What you need to do:
Please reproduce, word for word, the data from the line holding "At what (x,y)" to the line holding "Looking at the", inclusive. Leave the pictures out of your copy.

Material provided:
*** Begin section ***

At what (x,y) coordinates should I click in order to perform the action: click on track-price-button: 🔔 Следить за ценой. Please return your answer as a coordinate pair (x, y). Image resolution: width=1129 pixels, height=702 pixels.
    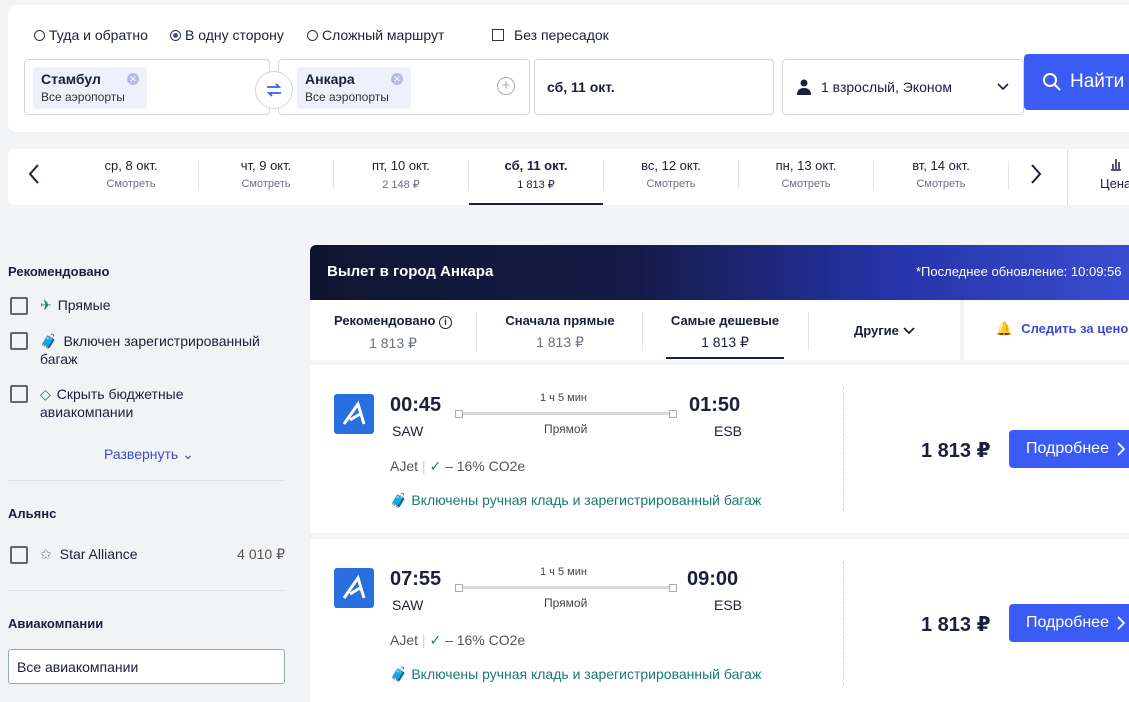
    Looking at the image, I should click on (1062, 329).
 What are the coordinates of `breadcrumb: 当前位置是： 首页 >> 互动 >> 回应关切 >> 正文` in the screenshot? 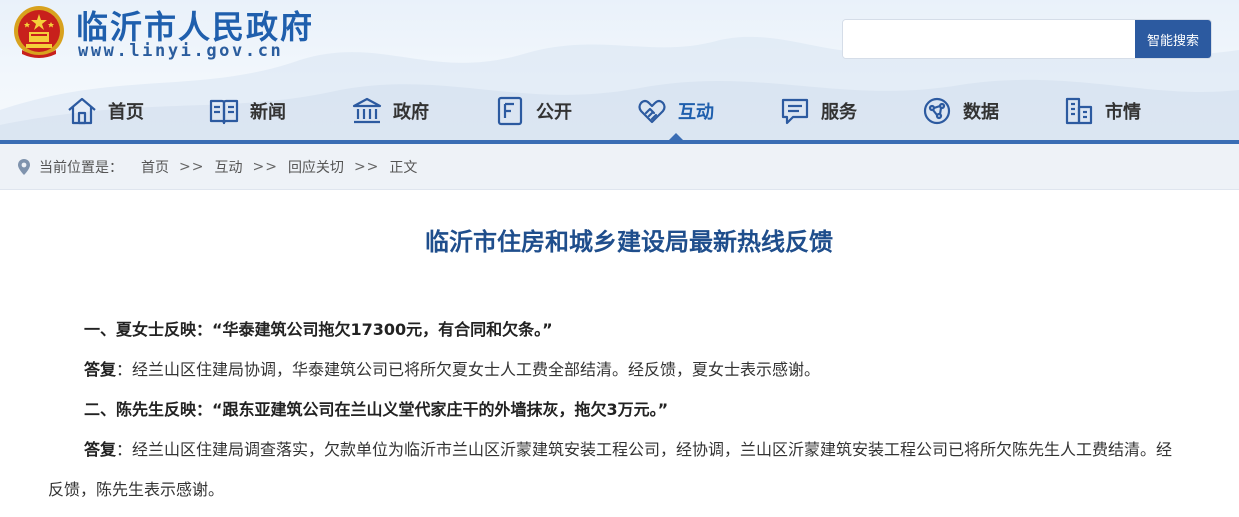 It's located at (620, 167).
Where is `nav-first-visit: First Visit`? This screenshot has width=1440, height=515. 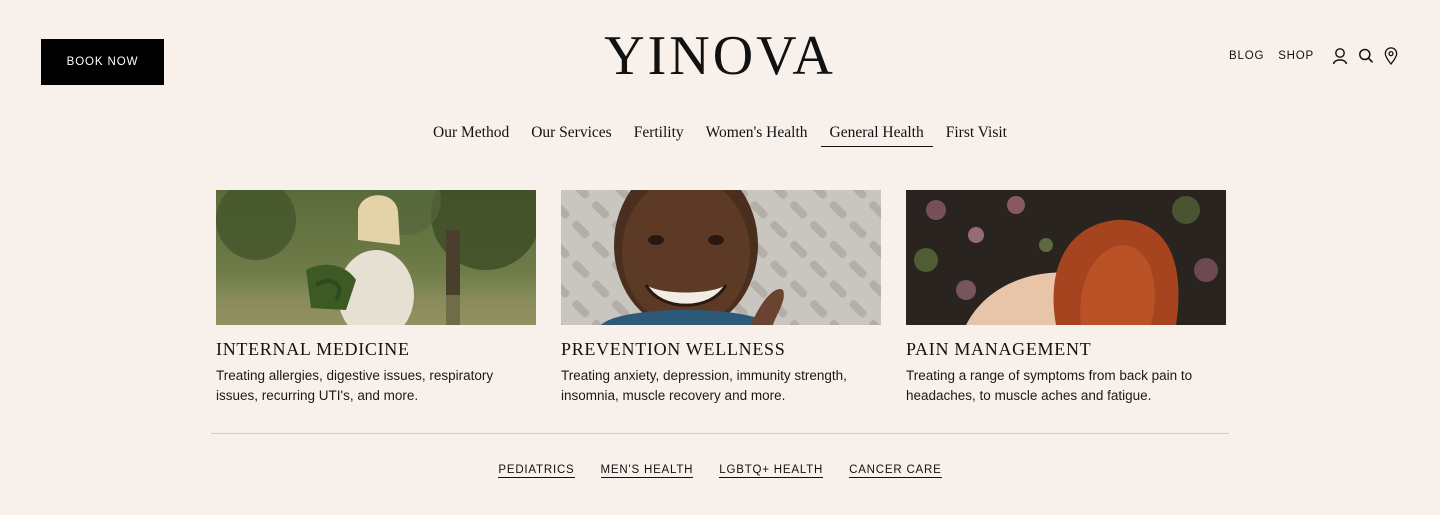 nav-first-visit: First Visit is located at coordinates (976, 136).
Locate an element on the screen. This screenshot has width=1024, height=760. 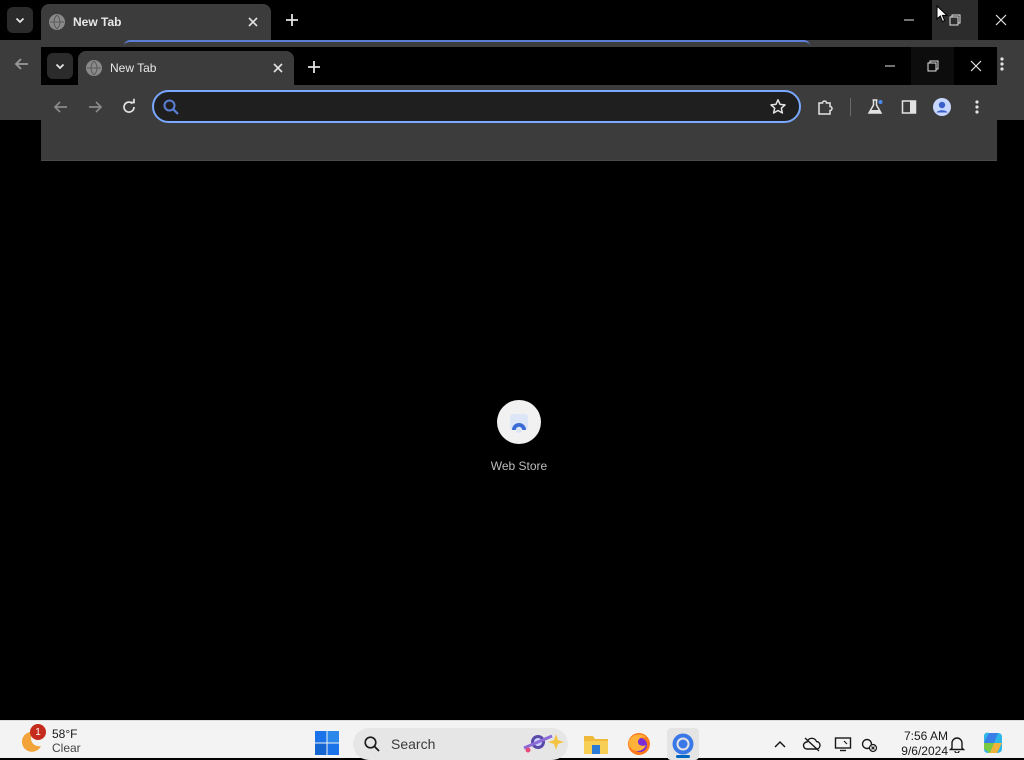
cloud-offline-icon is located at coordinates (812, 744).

*** End section ***
*** Begin section ***

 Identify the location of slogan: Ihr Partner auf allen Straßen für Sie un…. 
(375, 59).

*** End section ***

Response to the exercise:
At what (x,y) coordinates should I click in order to perform the action: click on track-price-button: 🔔 Следить за ценой. Please return your answer as a coordinate pair (x, y). Image resolution: width=1129 pixels, height=702 pixels.
    Looking at the image, I should click on (1062, 329).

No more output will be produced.